### TASK PROMPT:
Each line with the word "link" must appear in the answer, copied from the records.

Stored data
________________________

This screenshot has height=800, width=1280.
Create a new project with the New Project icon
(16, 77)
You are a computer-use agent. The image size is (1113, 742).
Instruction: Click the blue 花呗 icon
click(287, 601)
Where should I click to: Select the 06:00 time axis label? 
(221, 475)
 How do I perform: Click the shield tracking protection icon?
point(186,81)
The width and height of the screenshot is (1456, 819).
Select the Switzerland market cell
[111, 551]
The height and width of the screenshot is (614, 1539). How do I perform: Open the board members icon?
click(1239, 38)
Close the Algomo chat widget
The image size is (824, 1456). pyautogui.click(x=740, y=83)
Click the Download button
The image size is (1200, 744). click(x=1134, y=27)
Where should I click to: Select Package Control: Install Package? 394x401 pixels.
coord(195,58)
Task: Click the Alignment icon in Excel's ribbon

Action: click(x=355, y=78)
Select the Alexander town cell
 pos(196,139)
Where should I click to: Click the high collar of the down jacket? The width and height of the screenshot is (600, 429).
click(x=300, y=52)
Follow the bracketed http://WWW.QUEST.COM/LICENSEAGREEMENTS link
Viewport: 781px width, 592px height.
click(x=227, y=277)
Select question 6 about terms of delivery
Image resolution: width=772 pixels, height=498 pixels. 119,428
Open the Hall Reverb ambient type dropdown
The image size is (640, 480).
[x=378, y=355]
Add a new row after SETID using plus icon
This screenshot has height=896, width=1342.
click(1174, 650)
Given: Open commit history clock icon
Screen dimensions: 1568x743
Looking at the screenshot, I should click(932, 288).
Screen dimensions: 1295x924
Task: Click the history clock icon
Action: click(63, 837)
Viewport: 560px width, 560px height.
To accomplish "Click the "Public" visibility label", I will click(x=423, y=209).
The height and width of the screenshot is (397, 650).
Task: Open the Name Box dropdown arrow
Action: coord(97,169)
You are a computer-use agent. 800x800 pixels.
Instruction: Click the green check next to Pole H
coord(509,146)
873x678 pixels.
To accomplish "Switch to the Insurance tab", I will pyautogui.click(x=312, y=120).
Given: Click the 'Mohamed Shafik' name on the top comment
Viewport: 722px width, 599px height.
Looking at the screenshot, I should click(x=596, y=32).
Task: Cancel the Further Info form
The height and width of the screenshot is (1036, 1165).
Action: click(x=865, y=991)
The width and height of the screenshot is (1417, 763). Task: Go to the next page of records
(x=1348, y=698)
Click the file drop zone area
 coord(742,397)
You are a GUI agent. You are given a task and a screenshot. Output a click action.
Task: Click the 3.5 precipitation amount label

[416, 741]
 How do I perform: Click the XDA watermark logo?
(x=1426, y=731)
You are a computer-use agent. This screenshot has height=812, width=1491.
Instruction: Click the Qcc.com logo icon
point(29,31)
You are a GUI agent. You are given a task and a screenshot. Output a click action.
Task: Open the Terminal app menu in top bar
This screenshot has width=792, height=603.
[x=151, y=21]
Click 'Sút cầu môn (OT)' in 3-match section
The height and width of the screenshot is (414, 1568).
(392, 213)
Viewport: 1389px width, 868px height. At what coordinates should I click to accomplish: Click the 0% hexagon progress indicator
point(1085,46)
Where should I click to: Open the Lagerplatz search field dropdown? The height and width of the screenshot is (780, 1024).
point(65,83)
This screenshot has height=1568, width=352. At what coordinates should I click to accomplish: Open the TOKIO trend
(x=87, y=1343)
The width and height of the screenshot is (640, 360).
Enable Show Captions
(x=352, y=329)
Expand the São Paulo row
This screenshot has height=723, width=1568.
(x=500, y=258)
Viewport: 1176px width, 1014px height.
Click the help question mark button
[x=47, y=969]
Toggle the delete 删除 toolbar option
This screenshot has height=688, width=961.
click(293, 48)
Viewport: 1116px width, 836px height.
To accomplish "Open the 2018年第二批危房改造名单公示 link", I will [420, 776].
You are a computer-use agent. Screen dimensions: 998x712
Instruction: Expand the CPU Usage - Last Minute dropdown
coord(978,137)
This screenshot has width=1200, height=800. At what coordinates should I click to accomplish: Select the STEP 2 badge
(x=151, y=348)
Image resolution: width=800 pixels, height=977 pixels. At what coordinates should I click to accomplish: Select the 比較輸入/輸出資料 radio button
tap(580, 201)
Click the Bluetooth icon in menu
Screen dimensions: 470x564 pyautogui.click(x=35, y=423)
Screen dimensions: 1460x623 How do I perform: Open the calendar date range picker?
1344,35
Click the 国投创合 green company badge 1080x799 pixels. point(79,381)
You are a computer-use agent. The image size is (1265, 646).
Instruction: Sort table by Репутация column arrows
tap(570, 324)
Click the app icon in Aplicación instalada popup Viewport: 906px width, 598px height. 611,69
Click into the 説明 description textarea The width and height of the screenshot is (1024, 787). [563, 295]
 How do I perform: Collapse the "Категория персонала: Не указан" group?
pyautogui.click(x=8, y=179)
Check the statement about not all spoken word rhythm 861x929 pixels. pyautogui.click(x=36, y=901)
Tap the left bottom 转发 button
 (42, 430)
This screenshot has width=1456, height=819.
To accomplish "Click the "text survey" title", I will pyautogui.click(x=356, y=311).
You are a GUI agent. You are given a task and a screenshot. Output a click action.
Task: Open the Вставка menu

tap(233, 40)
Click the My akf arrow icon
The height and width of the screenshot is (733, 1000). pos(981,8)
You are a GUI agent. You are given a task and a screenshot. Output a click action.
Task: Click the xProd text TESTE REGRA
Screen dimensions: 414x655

________________________

### ANSWER TO THIS PROBLEM:
Follow the bracketed http://WWW.QUEST.COM/LICENSEAGREEMENTS link
To accomplish "Open the 2018年第二批危房改造名单公示 link", I will [420, 776].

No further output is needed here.